[Opening AVAILABLE DATA section]

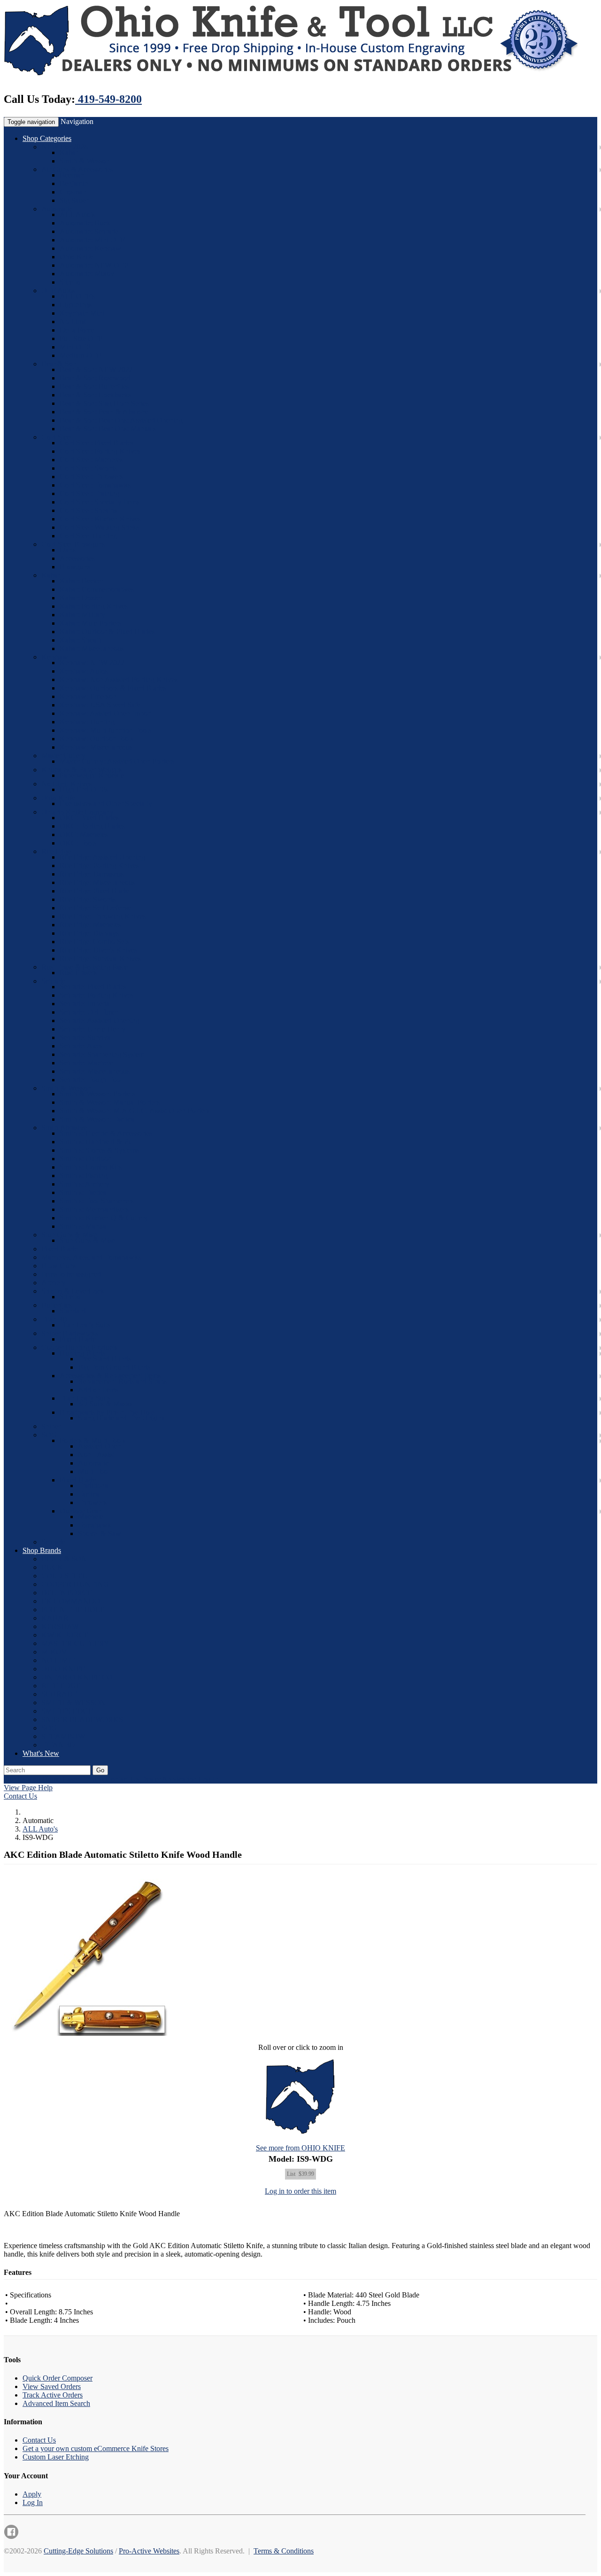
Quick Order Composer (57, 2378)
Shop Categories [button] (47, 138)
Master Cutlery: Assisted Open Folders (117, 761)
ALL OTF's (77, 296)
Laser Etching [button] (83, 1779)
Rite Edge (56, 851)
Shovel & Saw (99, 1533)
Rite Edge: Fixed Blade (94, 891)
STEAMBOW (63, 1736)
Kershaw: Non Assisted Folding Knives (118, 679)
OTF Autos (58, 291)
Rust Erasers (78, 973)
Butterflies (56, 1305)
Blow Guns (58, 1266)
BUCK (52, 1567)
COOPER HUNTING (75, 1584)
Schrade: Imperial (86, 1004)
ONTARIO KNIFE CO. (78, 1677)
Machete (90, 1517)
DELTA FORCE (66, 1593)
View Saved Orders (52, 2386)
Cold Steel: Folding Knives (100, 451)
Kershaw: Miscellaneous (96, 747)
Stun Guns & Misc (87, 1240)
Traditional (94, 1486)
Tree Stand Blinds (104, 1359)
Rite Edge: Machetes (90, 925)
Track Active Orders (53, 2395)
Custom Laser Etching (56, 2457)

[Closing AVAILABLE DATA section]

All lines holding the word "Folding" must be copied from the data.

ANSWER TO THIS EXERCISE:
Kershaw: Non Assisted Folding Knives (118, 679)
Cold Steel: Folding Knives (100, 451)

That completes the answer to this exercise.